Pre-steady-state kinetic characterization of RNA-primed initiation of transcription by HIV-1 reverse transcriptase and analysis of the transition to a processive DNA-primed polymerization mode.

Single-turnover and equilibrium measurements were carried out to determine the basis of the apparently slow, nonprocessive polymerization reaction catalyzed by HIV-1 reverse transcriptase (RT) during transcription initiation, when both the primer and template are composed of RNA. Comparison of the binding and kinetic parameters of a 20-mer, all-RNA primer/35-mer template substrate to one identical in sequence but composed of a 20-mer, all-DNA primer/35-mer RNA template reveals striking differences. Equilibrium titrations yielded a dissociation constant (Kd) >200 nM for the RNA/RNA-RT complex which is at least 200-fold higher than that of the DNA/RNA-substrate (Kd approximately 1 nM). The affinity of the RT-RNA/RNA complex for dTTP was found to be at least 500 times lower (Kd approximately 3.4 mM) than that of the RT-DNA/RNA complex (Kd approximately 6.6 microM). The single-turnover dNTP incorporation time course using the RNA-primer substrate, the DNA-primer substrate, or a series of RNA-primer substrates preextended with one to eight deoxynucleotides showed that dNTP incorporation occurs with a biphasic exponential burst of +1 extension product, followed by a linear phase.
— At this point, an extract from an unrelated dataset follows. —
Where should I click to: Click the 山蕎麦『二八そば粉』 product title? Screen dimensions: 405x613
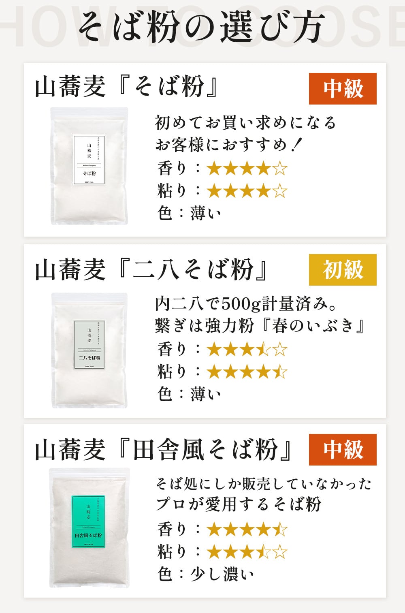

At least three different RT-bound forms of the p/ts exist: a fast, kinetically competent form (single-turnover rate approximately 10-50 s-1); a slow form (rate approximately 0.3-1 s-1); and a form that is dead-end (no turnover). The studies further revealed that a switch to a fast, kinetically competent p/t occurs after six dNTPs are incorporated into the RNA primer, with the switch being defined as the transition from a minority to a majority of the p/t bound in the optimal manner.